→ **What is needed**: Rescale the items from the line that contains "The height and width of the screenshot is (692, 1365)." through the line that contains "(x=5, y=151)", both included. Write out only those lines again with the requests unchanged, multiply each answer coordinate by 2.3, round to whole numbers with halves rounded up, and omit the pictures.

====== Input data

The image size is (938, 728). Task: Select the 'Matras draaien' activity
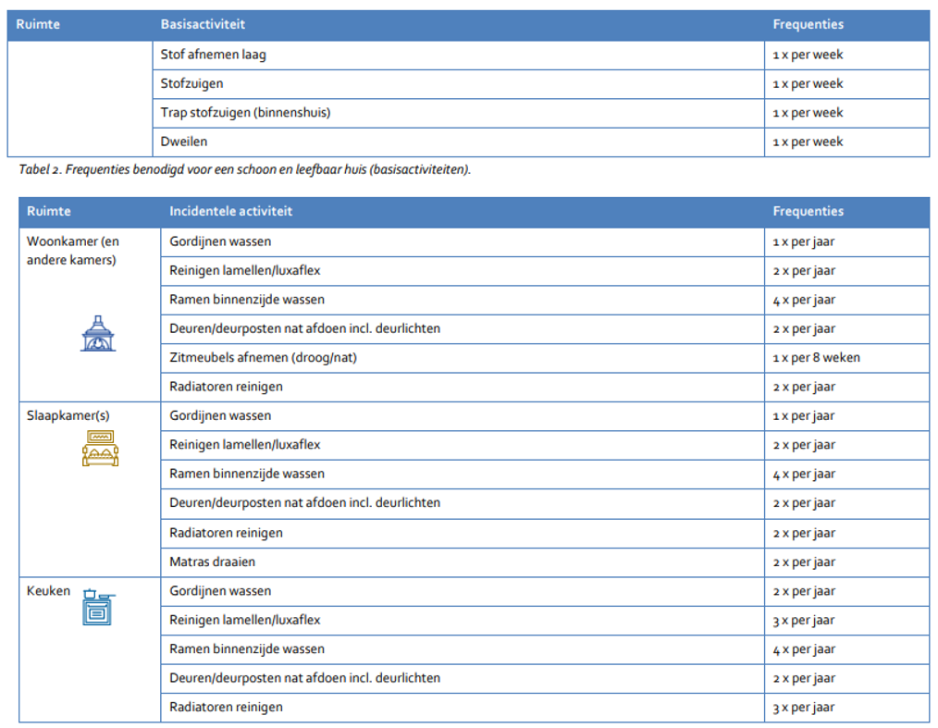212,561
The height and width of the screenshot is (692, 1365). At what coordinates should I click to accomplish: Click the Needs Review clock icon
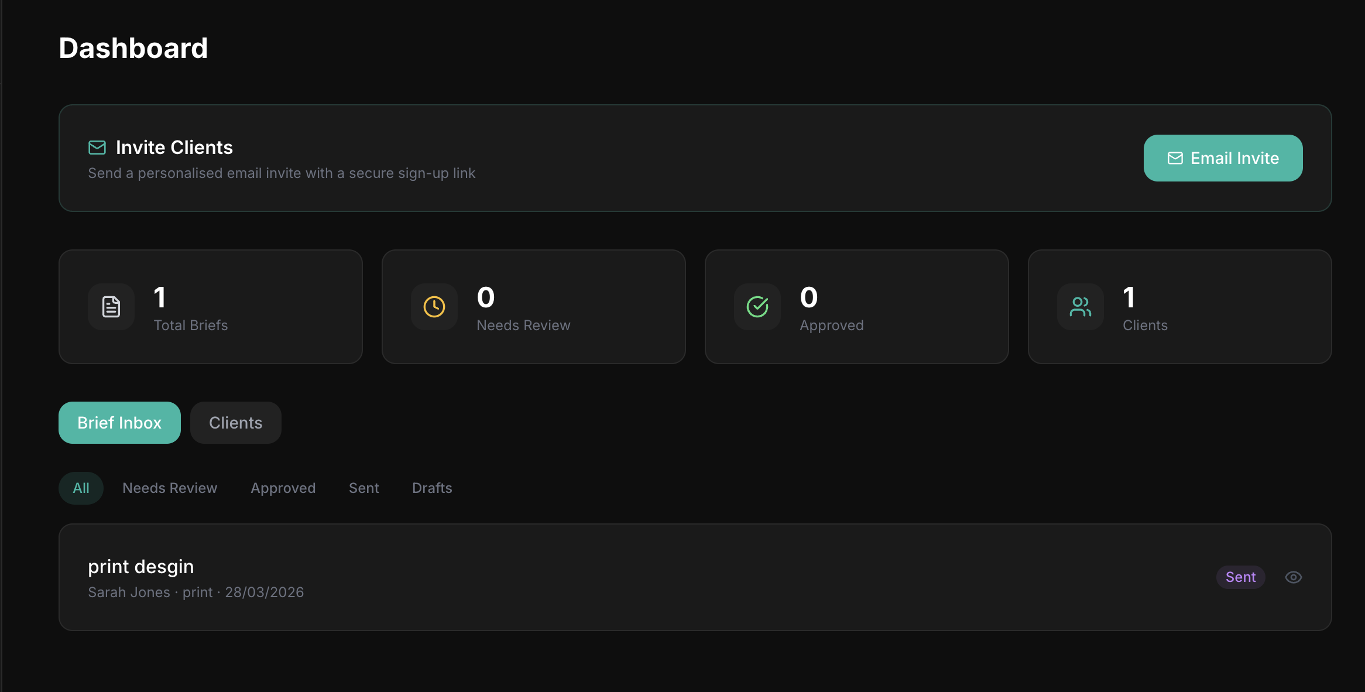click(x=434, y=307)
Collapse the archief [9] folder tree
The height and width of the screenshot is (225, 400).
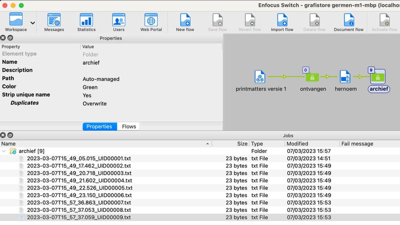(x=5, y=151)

============
====== Input data

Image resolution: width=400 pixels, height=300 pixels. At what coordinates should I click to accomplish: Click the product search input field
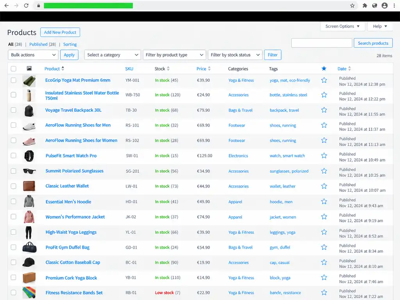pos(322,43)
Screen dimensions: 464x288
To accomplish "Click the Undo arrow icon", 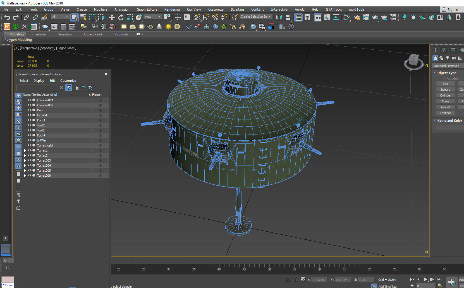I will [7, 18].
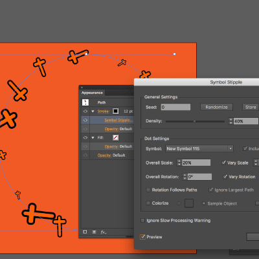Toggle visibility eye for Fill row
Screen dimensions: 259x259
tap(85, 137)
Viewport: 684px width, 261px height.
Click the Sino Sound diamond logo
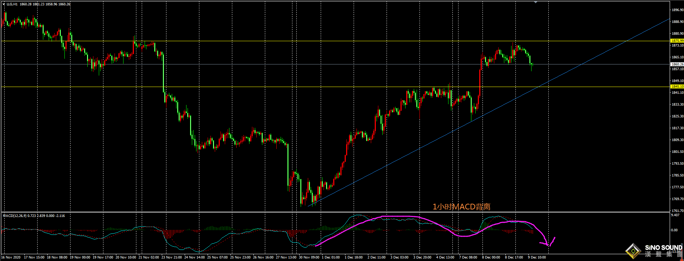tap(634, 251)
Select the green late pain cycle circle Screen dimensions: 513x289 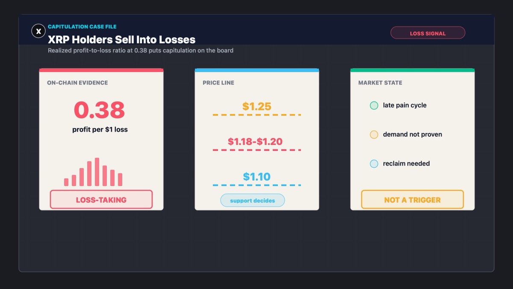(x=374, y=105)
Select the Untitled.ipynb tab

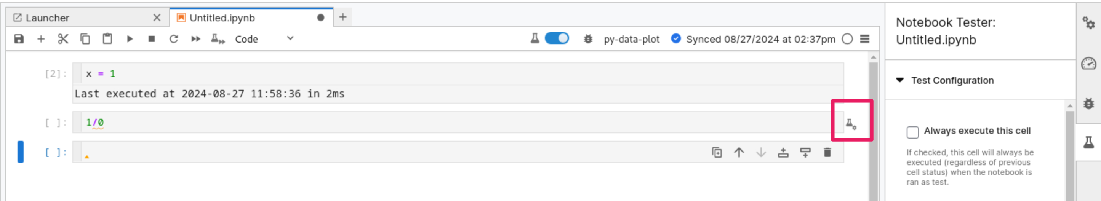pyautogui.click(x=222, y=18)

============
====== Input data

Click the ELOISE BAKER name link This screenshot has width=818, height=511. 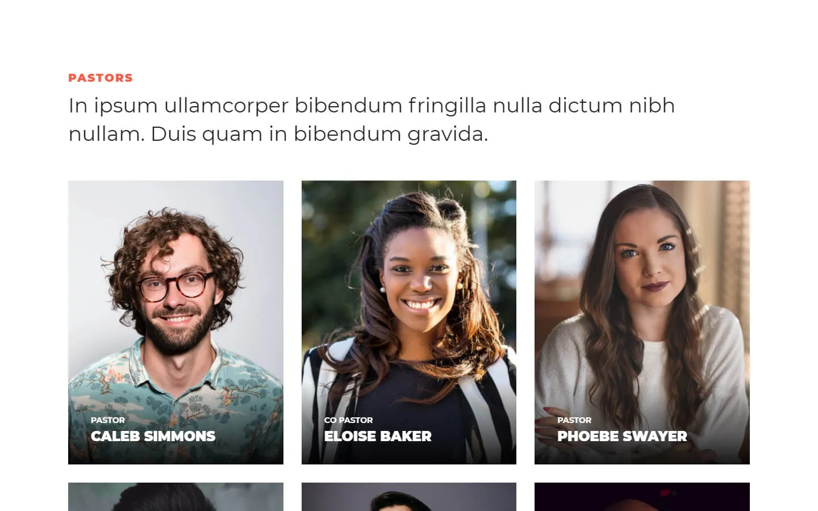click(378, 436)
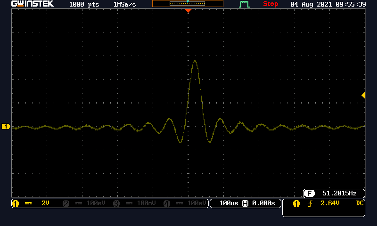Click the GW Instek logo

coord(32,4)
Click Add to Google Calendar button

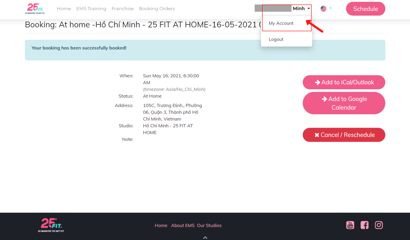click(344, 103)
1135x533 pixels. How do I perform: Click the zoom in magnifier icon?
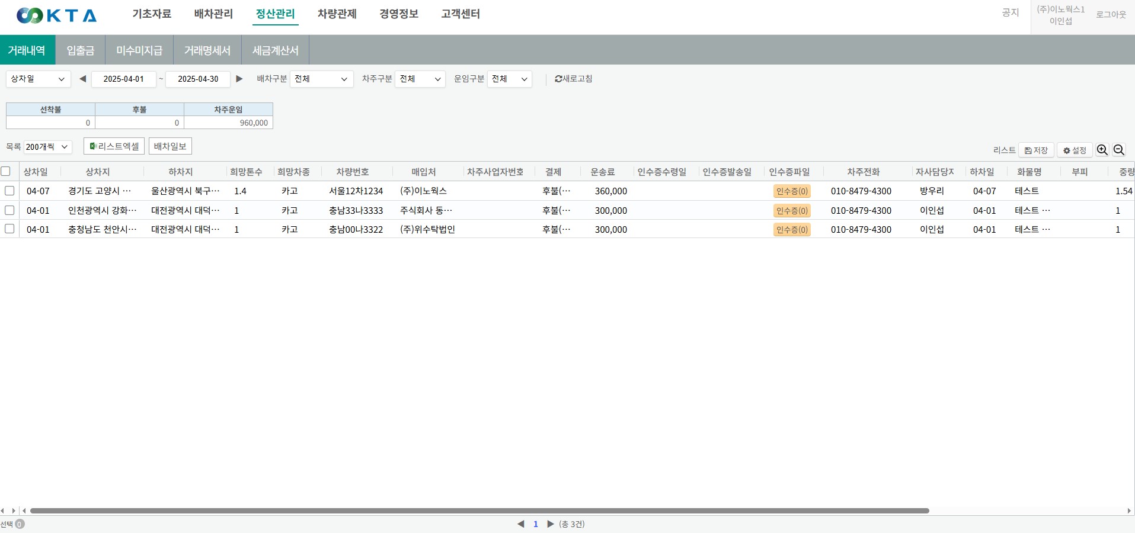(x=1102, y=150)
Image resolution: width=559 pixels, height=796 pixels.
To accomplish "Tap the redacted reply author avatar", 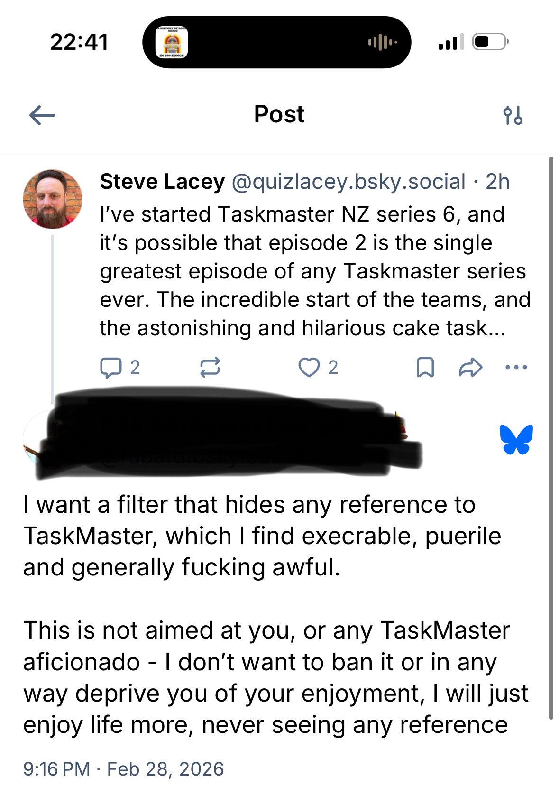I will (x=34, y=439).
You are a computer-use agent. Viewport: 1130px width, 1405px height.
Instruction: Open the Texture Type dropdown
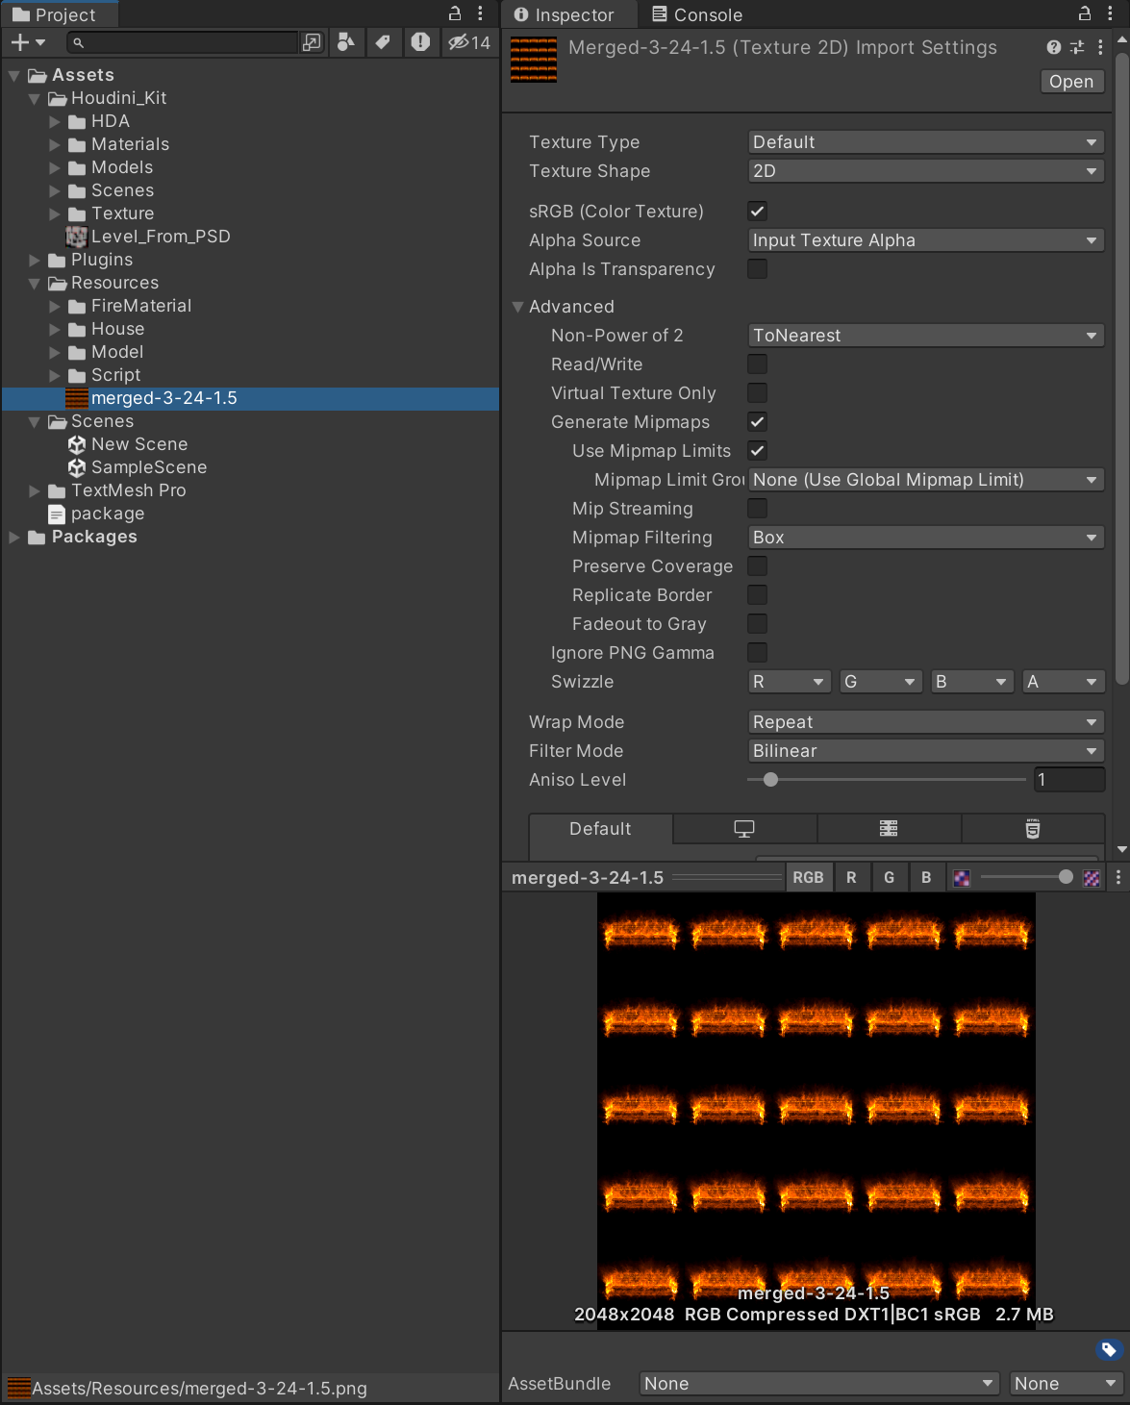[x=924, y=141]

============

→ **Result of this task**:
The height and width of the screenshot is (692, 1365). At what coordinates should I click to accomplish: Click the Needs Review clock icon
click(x=998, y=706)
Collapse the archief [9] folder tree
The height and width of the screenshot is (225, 400).
(x=12, y=347)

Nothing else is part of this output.